Joseph Beuys

Dwarf (Self-Portrait)


Not on display

Joseph Beuys 1921–1986
Graphite on paper
Support: 296 × 209 mm
frame: 674 × 540 × 30 mm
ARTIST ROOMS Tate and National Galleries of Scotland
ARTIST ROOMS Acquired jointly with the National Galleries of Scotland through The d'Offay Donation with assistance from the National Heritage Memorial Fund and the Art Fund 2008


The pencil drawing Dwarf (Self-Portrait) 1965 is both a self-portrait of the artist and a representation of the dwarf king Alberich, the central character from the opera cycle Der Ring des Nibelungen (1848–74) by the German composer Richard Wagner (1813–1883). This small work was rapidly sketched in pencil on white paper, apparently taken from a sketchbook, given its torn left edge. The figure occupies the right side of the page while the left side is empty, apart from the word ‘ZWERG’ (‘dwarf’ in German), written in capital letters in the top left corner. The drawing is also signed, dated and titled on its verso.

The dwarf figure wears a hat, and balances precariously atop a spade that has dug into the ground (suggested by a wavering pencil line). It is a pose of action and hard work but also one of delicate and perilous balance. His grimacing expression and skull-like features are reminiscent of the artist’s much-photographed visage, while the hat is unmistakably Beuys’s (see for example Avalanche 1970. Kölnischer Kunstverein 1973, Tate AR00953). As the writer Caroline Tisdall explained in 1979: ‘The most constantly provocative of Beuys’ emblems is his hat. He is never seen in public without it, and it has become as well known as his work. No doubt, being of felt as it is, it serves a warm and useful purpose as an insulator, like any hat on any person.’ (Tisdall 1979, pp.24–5.) The artist himself reflected upon the subject of his hat, declaring:

When they describe it flatly as a trademark this is because the meaning is not really clear to them. That’s exactly what I meant when I talked of the shaman: it is impossible to decipher precisely the way it functions. A simple meaning would be that the hat alone can do the work and acts as a vehicle – I personally am not so important anymore.
---------------
Reproduce the entry on the drawing Dwarf (Self-Portrait) from "When they describe" to "so important anymore.".

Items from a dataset
---------------
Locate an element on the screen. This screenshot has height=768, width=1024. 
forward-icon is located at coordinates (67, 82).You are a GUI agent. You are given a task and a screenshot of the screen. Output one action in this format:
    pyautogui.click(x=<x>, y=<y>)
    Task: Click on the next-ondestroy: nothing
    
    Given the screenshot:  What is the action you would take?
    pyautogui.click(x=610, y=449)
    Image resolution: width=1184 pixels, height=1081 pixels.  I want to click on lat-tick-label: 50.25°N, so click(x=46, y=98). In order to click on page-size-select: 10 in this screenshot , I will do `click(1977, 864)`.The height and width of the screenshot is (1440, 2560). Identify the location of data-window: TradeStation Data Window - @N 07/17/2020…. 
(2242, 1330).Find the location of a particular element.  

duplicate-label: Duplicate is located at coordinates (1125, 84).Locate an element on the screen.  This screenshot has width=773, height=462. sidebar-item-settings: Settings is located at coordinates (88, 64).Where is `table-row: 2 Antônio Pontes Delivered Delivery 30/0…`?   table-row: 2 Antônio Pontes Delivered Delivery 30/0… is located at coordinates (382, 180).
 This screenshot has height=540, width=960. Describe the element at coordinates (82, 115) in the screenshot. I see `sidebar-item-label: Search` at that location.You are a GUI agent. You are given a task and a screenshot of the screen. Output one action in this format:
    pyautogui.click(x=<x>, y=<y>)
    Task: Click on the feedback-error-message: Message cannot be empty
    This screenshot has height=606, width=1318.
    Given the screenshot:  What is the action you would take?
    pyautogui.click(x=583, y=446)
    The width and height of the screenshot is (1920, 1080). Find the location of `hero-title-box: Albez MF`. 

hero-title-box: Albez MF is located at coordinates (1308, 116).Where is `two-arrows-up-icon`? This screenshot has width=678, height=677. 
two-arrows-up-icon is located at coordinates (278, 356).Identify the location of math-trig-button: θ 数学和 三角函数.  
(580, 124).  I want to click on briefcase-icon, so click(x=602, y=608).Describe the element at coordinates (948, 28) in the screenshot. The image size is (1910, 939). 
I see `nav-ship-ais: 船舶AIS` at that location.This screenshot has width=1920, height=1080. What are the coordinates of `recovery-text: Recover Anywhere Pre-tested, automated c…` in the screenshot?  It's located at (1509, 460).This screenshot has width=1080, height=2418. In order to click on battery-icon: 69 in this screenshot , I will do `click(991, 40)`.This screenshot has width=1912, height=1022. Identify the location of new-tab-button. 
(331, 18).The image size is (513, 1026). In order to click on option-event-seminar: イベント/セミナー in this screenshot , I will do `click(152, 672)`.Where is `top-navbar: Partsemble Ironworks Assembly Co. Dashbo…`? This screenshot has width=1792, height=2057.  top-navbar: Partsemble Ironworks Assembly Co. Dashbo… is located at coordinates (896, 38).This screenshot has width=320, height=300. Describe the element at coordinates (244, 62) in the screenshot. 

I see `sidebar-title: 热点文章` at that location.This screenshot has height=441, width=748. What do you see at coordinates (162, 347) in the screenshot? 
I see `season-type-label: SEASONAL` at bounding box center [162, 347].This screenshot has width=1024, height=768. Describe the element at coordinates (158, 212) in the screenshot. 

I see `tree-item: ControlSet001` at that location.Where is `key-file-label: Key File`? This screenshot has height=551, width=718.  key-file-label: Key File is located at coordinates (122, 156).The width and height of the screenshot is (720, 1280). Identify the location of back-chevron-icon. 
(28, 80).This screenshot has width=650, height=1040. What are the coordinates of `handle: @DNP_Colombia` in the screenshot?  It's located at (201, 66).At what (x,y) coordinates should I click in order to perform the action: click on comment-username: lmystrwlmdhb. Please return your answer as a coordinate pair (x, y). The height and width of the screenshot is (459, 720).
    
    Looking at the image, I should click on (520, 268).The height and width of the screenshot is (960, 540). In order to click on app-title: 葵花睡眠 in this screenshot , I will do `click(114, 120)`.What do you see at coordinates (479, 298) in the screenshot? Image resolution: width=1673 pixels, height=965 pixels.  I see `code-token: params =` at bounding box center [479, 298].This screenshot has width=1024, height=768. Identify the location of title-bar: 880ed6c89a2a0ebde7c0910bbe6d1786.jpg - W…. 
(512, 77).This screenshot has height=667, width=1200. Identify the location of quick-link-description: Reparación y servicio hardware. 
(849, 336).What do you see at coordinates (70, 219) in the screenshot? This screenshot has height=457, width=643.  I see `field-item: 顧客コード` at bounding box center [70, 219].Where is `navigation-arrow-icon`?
---------------
Answer to this task -
When they describe it flatly as a trademark this is because the meaning is not really clear to them. That’s exactly what I meant when I talked of the shaman: it is impossible to decipher precisely the way it functions. A simple meaning would be that the hat alone can do the work and acts as a vehicle – I personally am not so important anymore.